[Start of section]

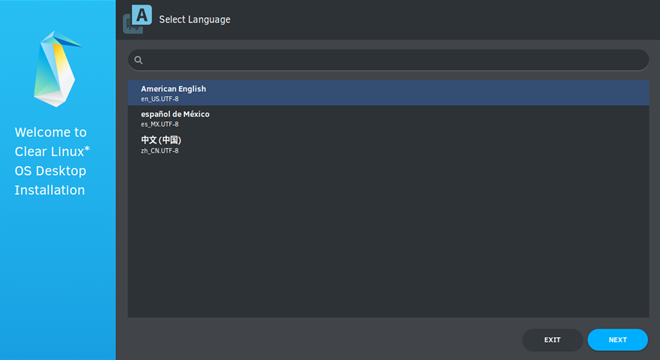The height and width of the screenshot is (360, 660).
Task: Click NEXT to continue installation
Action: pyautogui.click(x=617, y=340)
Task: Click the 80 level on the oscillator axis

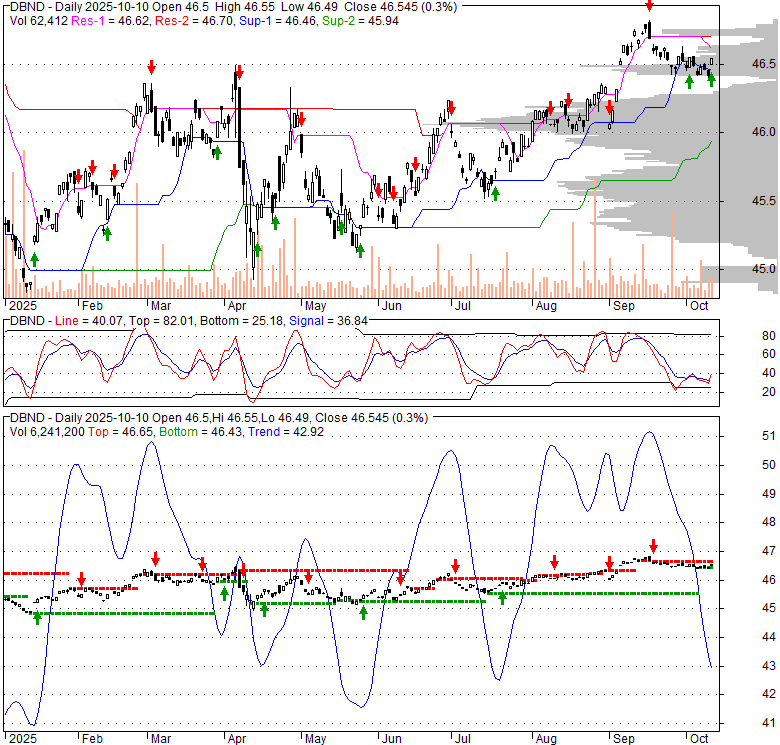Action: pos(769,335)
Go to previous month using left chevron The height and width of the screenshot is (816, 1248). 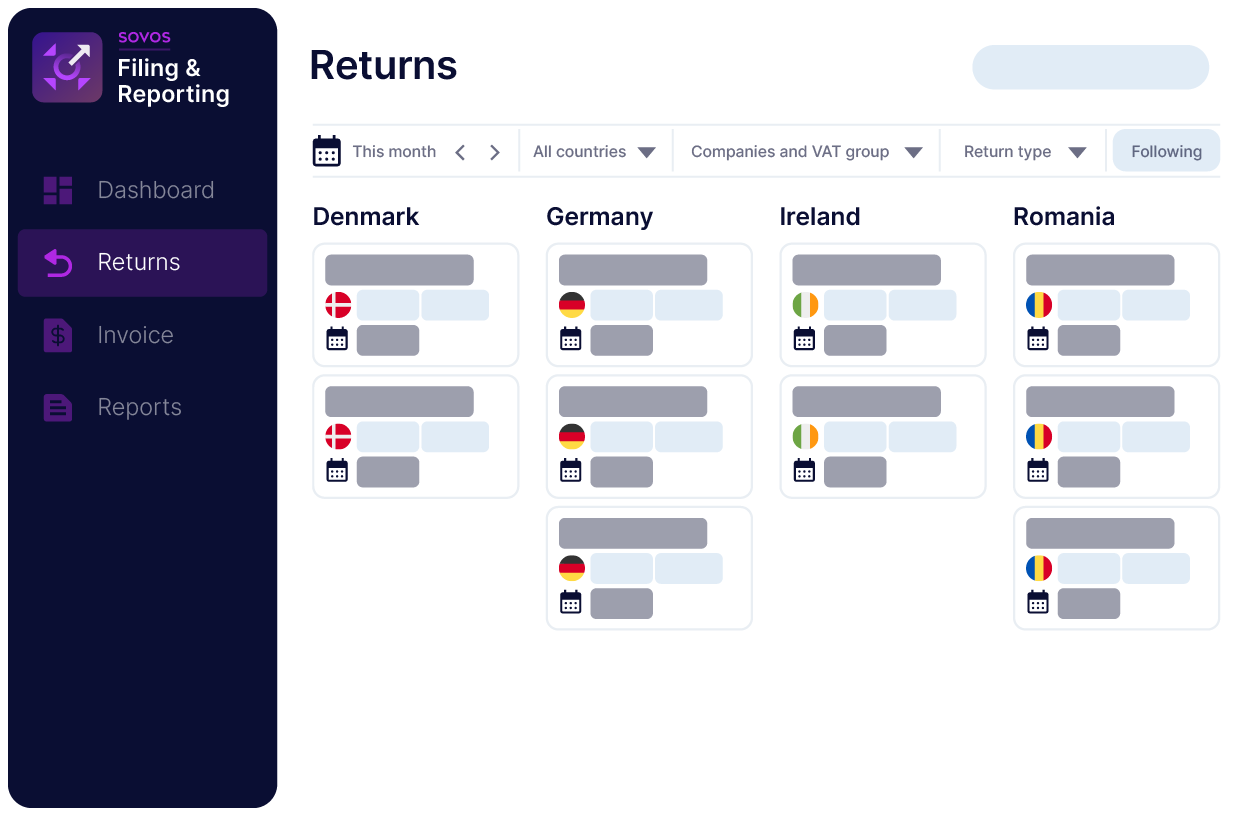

[End of section]

• **Task prompt**
Copy exactly, and only, the lines from the line containing "Task: Click the" through the final line of the material above, with no pictures.

• **Reply**
Task: Click the 80 level on the oscillator axis

Action: pos(769,335)
Go to previous month using left chevron The height and width of the screenshot is (816, 1248). 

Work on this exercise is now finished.